Suppose we are given a set of circles with integer radii 1, 2, 3 ... $n$. What is the smallest square which they can all fit in such that they do not overlap?
For instance, when $n$=1, clearly we can fit the circle of radius 1 into a square of side length 2 ($s$ = 2). The circle fills $\frac{\pi}{4} \approx 0.785 $ of the area of the square.
When $n$=2, it is obvious that the circles should touch each other, and that $s=3+\frac{3}{\sqrt2}$. Here, the circles fill $\frac{5\pi}{13.5+9\sqrt2} \approx 0.599$ of the area of the square.

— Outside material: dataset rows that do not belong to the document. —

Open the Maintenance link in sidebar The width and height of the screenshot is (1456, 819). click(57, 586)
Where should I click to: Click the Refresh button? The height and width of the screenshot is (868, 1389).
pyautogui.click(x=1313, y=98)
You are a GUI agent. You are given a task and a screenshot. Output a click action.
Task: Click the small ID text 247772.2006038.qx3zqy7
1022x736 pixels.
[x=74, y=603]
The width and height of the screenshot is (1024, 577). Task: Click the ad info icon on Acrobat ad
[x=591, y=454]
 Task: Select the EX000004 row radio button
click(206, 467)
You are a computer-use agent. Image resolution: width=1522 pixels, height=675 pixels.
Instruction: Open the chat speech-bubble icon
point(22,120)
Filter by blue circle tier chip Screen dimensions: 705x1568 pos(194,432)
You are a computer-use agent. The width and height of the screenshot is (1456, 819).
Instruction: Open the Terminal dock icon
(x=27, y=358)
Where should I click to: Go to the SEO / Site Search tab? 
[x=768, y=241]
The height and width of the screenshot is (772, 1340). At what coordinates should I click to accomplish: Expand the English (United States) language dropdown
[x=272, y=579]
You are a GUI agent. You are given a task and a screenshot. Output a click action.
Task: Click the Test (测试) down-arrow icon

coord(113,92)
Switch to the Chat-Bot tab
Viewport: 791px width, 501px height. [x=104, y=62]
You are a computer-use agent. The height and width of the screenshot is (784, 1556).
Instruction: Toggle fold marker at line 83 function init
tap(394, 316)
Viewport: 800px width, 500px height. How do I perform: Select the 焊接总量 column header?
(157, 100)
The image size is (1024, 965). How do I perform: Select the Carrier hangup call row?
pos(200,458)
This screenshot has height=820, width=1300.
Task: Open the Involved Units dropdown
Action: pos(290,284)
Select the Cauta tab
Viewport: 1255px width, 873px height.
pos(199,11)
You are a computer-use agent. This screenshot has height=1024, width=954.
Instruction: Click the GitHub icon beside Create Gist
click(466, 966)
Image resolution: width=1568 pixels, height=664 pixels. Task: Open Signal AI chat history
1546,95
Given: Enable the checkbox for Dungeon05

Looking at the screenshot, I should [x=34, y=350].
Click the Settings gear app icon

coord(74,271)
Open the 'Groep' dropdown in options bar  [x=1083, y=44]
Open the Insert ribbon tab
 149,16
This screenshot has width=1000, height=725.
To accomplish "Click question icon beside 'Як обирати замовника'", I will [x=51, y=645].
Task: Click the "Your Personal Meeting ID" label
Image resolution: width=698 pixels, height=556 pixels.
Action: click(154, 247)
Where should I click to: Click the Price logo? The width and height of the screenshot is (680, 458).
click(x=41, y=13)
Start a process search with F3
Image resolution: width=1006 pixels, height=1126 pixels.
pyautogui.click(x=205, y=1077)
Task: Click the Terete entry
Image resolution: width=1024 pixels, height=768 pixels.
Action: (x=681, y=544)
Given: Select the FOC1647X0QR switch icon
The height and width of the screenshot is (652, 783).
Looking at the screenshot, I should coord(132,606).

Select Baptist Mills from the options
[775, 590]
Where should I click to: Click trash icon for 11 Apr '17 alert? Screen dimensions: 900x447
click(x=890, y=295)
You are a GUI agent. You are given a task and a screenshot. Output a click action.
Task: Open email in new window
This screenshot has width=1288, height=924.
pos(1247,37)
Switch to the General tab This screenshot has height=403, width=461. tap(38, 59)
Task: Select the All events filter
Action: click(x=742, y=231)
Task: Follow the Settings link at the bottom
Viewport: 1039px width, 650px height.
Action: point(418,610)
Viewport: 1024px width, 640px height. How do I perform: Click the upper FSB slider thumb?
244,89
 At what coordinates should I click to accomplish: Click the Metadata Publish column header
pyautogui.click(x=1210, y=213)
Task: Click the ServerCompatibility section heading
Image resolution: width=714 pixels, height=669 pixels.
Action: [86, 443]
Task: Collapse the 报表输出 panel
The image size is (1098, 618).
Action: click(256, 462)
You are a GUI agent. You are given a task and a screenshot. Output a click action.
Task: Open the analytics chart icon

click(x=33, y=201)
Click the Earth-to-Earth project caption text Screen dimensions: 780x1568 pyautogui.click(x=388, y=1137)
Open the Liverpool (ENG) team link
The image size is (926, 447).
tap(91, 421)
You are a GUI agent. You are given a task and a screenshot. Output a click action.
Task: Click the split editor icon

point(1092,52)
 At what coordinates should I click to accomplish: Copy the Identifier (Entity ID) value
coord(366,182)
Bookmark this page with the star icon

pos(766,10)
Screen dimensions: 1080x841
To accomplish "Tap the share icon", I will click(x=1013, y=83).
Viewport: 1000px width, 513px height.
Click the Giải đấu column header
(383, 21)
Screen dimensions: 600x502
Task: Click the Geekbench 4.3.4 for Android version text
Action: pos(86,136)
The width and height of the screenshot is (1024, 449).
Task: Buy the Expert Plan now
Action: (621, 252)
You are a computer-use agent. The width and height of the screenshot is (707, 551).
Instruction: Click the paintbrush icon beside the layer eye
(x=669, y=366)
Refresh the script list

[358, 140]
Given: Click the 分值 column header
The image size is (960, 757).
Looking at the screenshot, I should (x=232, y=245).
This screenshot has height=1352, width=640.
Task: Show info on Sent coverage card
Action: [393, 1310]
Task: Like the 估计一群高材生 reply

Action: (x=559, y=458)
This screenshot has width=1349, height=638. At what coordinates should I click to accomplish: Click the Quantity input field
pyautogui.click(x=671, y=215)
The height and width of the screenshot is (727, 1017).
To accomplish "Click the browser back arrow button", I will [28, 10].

When $n$ = 3, we once again place the largest circles touching each other, and place the square around them. There is plenty of space for the circle of radius 1. $s=5+\frac{5}{\sqrt2}$. Here, the circles fill $\frac{14\pi}{37.5+25\sqrt2} \approx 0.604$ of the area of the square.
When $n$=4, once again the 4- and 3- radii circles determine the minimum size of square, and there is space for the 2- and 1- radii circles to fit in around. This means the circles fill $\frac{30\pi}{63.5+49\sqrt2} \approx 0.66$ of the area of the square.
However, when $n$=5, the 3-radius circle can no longer fit within the square determined by the 5- and 4-radii circles. The situation becomes considerably more complex as $n$ increases.
So my questions are:
Is there an algorithm (or approximation) which optimally arranges the $n$ circles in a square?
What does the area of the circles, as a proportion of the area of the square, limit towards as $n$ increases.